Nach über 50 Jahren und über 700 Liedern ein neues Thema zu finden, erschien zunehmend anmaßend. Und so entstand eine Idee, die sich zunächst fast zu groß anfühlte. Eine Richtung fernab der gewohnten Pfade der Musikindustrie. Warum denn immer etwas Neues? Warum nicht mal etwas Altes in völlig neuem Gewand? Sozusagen als Zwischen-Resümee und Krönung des bisherigen Schaffens führte die Idee schließlich in die berühmten Abbey Road Studios nach London. Sie führte zu dem erfolgreichen Produzenten-Duo James Morgan und Juliette Pochin, die bereits unter anderem mit Cliff Richard, Pete Townshend und Gregory Porter zusammengearbeitet haben. Und hier, wo alle Großen der Musik sich schon die Ehre gaben, die Beatles, Pink Floyd, Aretha Franklin und so viele andere mehr, entstand gemeinsam mit dem herausragenden Royal Philharmonic Orchestra die „Symphonie meines Lebens“. Ein Album, das 12 Lieder herausgepickt und ganz neu erzählt hat.

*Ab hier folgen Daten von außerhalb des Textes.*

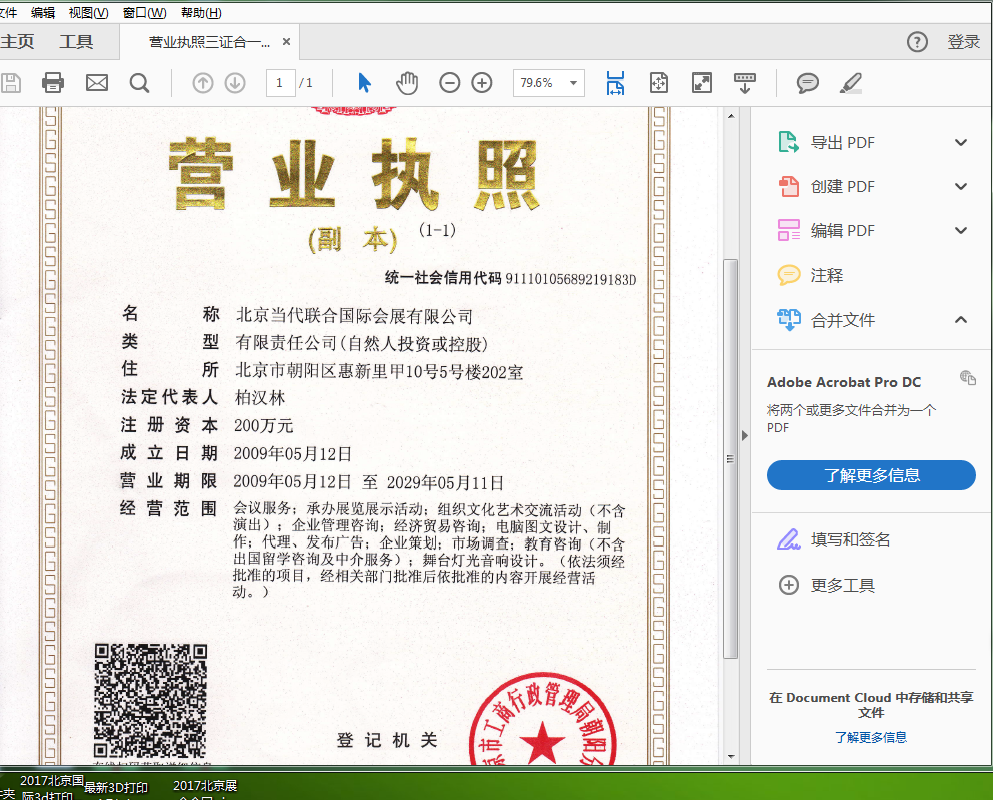Zoom out with the minus icon
Image resolution: width=993 pixels, height=800 pixels.
[449, 83]
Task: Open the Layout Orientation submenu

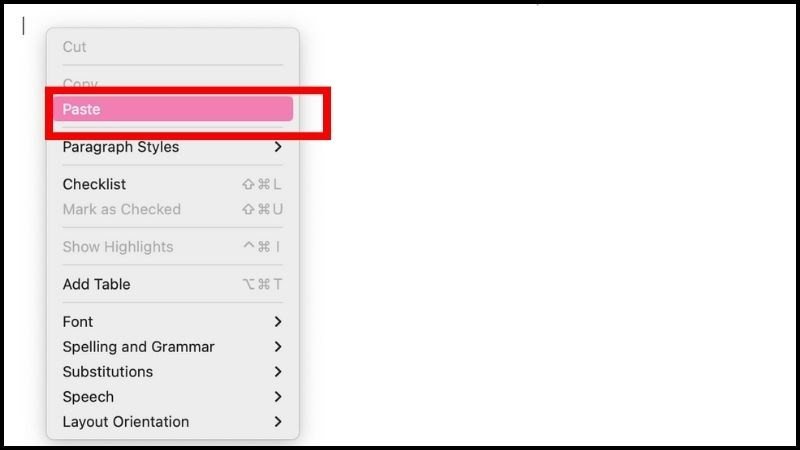Action: [173, 422]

Das orchestrale Gewand steht vor allem den unbekannteren Titeln wie „Unter einem Himmel“ und „Ein Nacht in New York“ sehr gut. Da wird Atmosphäre geschaffen und Howie kann sich stimmlich in eine neue Richtung begeben. Schwieriger scheint dies bei den altbekannten Hits, die aber unbedingt zur persönlichen Symphonie dazu gehören. Hier bleiben die Arrangements oft hinter den Erwartungen zurück – oder sie füllen nur das Intro und die Pausen mit großem Sound, während sie ansonsten hinter dem Gesang verschwimmen. Ein einleitender Sprechgesang zu „Hello again“. Die verklärte Gesangsmelodie bei „Tür an Tür mit Alice“ – man gewöhnt sich dran.

Meine Highlights sind „Deine Spuren im Sand“ als Duett mit Patricia Kelly und „Samstag Nacht“ in trauter Zweisamkeit mit Cliff Richard. Auch „Ti amo“ wirkt ganz faszinierend, wenn es die Einfachheit des Originals in eine breitwandige Performance führt. Insgesamt gefällt mir diese symphonische Biographie ganz gut. Und Howies Stimme ist mit seinen fast 74 Jahren immer noch voller Charisma.